There’s a tremendous amount of confusion in the market today about the definitions and meaning of the terms automation and orchestration. Within IR Flow, automation refers to the ability to define and execute routine alert or incident-related tasks using technology vs. separate manual actions. Orchestration within IR Flow refers to leveraging programmable, third-party APIs to take a proposed incident action, such as gathering information for enrichment, direct containment or establishing a ticket for remediation.
Workflow is another term often conflated with automation and/or orchestration. Within IR Flow workflows are defined as a series of desired steps, contextually organized and presented to the user for consistent execution of specific alert and incident processes.
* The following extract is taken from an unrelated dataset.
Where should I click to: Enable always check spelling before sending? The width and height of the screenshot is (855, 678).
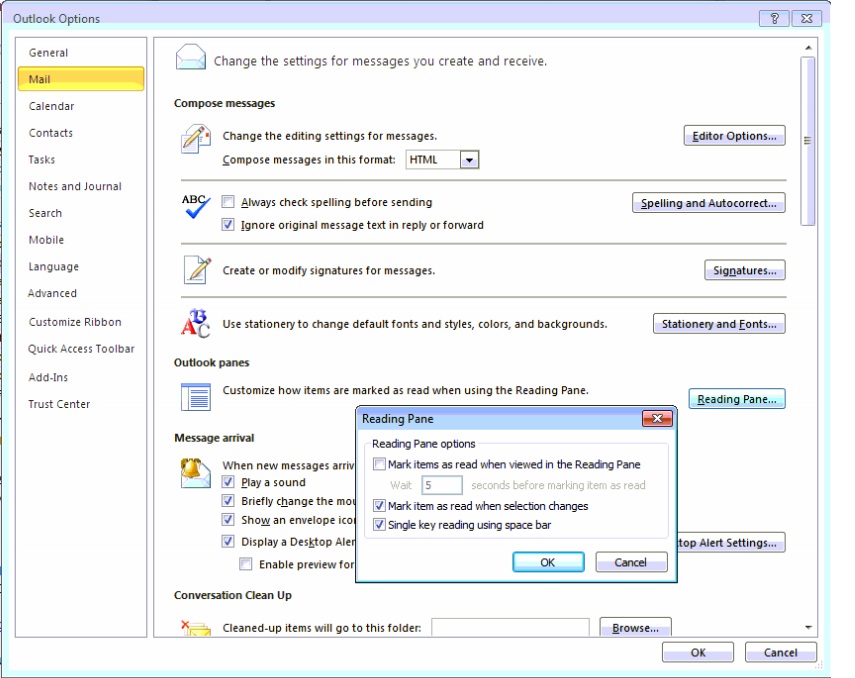[228, 202]
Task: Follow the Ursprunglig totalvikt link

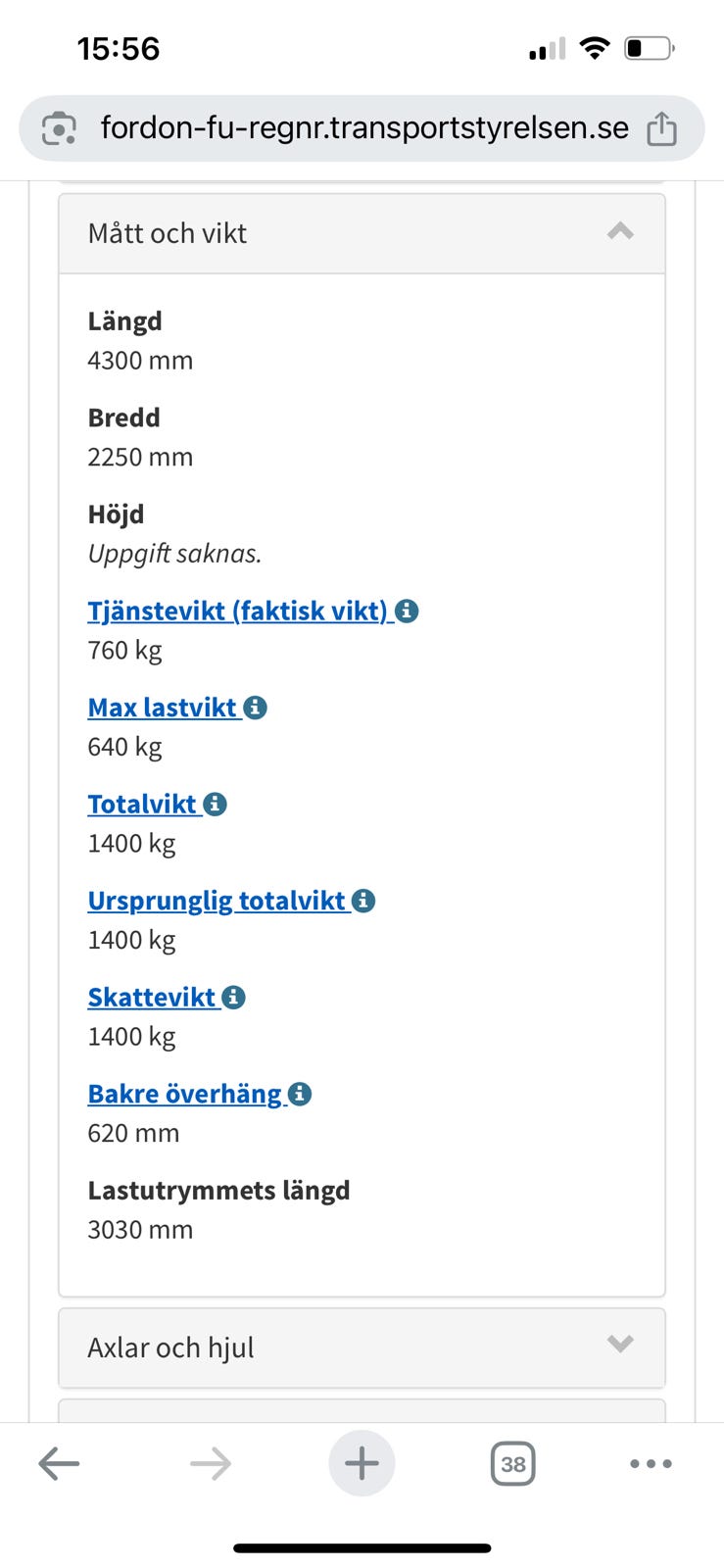Action: [x=217, y=901]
Workflows can include steps which are automated and can also include steps which involve orchestrating actions in related third-party systems for enrichment, containment and/or remediation.
IR Flow is built on the premise that you can’t “automate away your pain.” While the ability to script and execute steps within IR Flow and third-party systems is supported, some level of human intervention is essential to enable effective Alert Triage and Incident Handling. IR Flow enables the configuration of either manual or automatic workflows for each unique alert or incident type.
IR Flow has an extensive library of pre-built integrations for security systems, ticket systems and IT systems. IR Flow’s Cyber Translation Framework combines data model extensibility with API customizations to connect with virtually any system capable of supporting APIs. If there isn’t a pre-built IR Flow integration to a particular system, it’s most likely because no customer has asked for it yet.